Inside Buffalo (They served America when America was not to ready to serve them)

Regia: 
Fred Kudjo Kuwornu
Paese di produzione: 
Italia/USA
Anno: 
2010
Durata: 
73'
Locandina: 
Sinossi: 

Inside Buffalo è un film documentario del 2010, scritto e diretto da Fred Kudjo Kuwornu.
Il regista italoghanese, dopo aver partecipato al film "Miracolo a Sant'Anna" di Spike Lee, decide di produrre un documentario su alcuni soldati della 92ª Divisione di fanteria americana, soprannominata "Buffalo", che ha perso molti uomini a Montecassino, combattuto sulla linea gotica ed ha contribuito alla liberazione di Lucca, La Spezia, Genova e altri paesi tra la Versilia e Garfagnana alla fine della seconda guerra mondiale.

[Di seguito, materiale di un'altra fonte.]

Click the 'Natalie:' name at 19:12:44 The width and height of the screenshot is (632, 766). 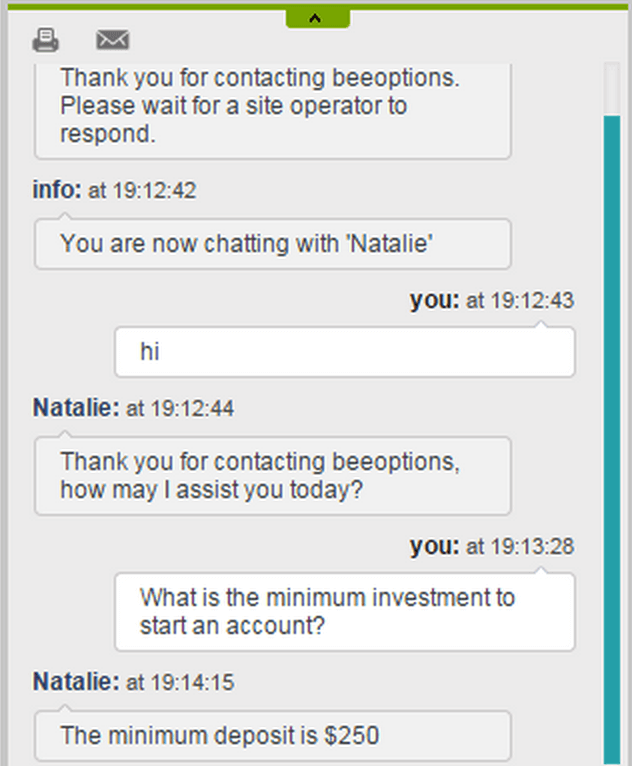click(76, 407)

Il racconto si amplia a ricostruire, non solo questi momenti storici della guerra, ma anche una parte importante della storia afroamericana nell'ambito della lotta per i diritti civili e nell'evolversi della realtà americana contemporanea.

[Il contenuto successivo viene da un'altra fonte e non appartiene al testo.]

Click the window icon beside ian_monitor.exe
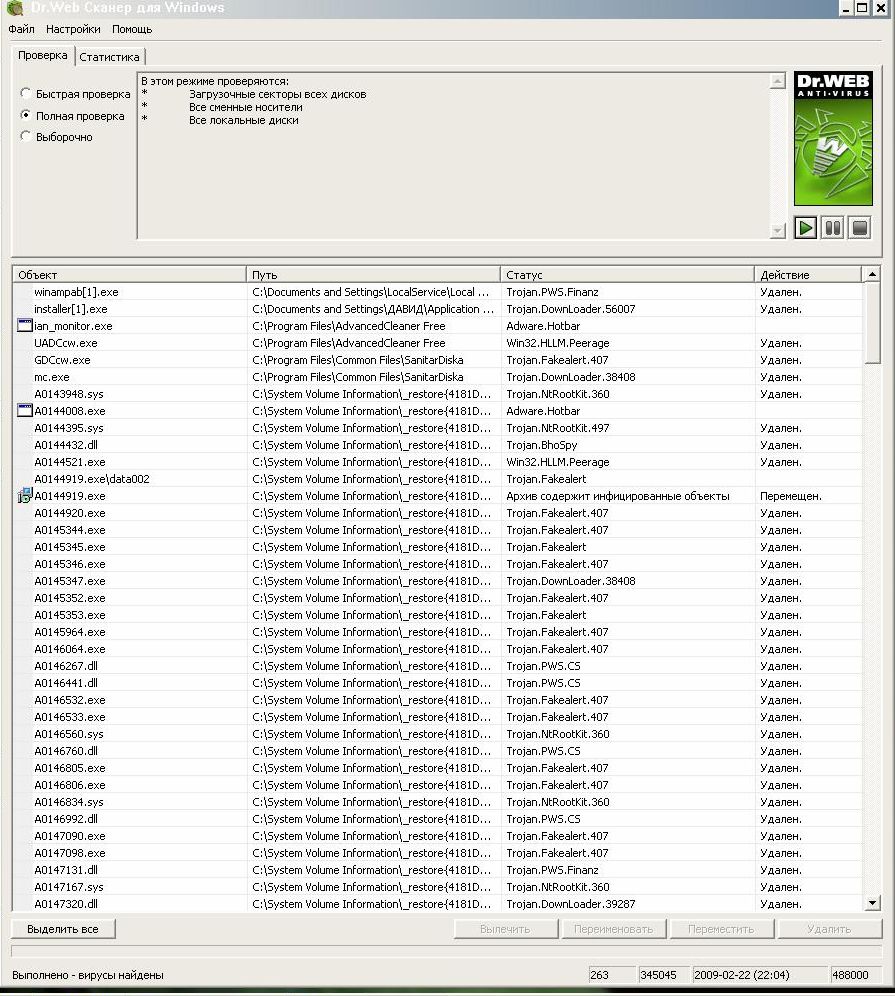 [25, 326]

Vengono riunificati con mano felice materiali diversi che danno conto del razzismo, della discriminazione, della solidarietà immediata tra poveri, degli episodi di valore in guerra, della lotta per veder riconosciuti i propri diritti: avevano combattuto per l'America e al loro ritorno dovevano ancora sedersi in fondo all'autobus.
Sono spezzoni di video girati negli anni Quaranta, interviste ai militari afroamericani, ai partigiani che gli fecero da guida, ai sopravvissuti italiani della strage di S.Anna di Stazzema (e agli interpreti del film di Lee), ai bambini di allora che temevano 'l'uomo nero', a storici o politici locali italiani, qualche breve inserto di fiction per illuminare il racconto, immagini della propaganda razzista del fascismo, altri filmati recenti con le lotte per i diritti civili e poi con le cerimonie di memoria in Italia, la commozione per le medaglie al valore ricevute solo mezzo secolo più tardi, durante l'amministrazione Clinton, l'orgoglio per l'afroamericano diventato Presidente.

Il docufilm ha vinto il premio come miglior documentario al Festival internazionale del cinema di Berlino.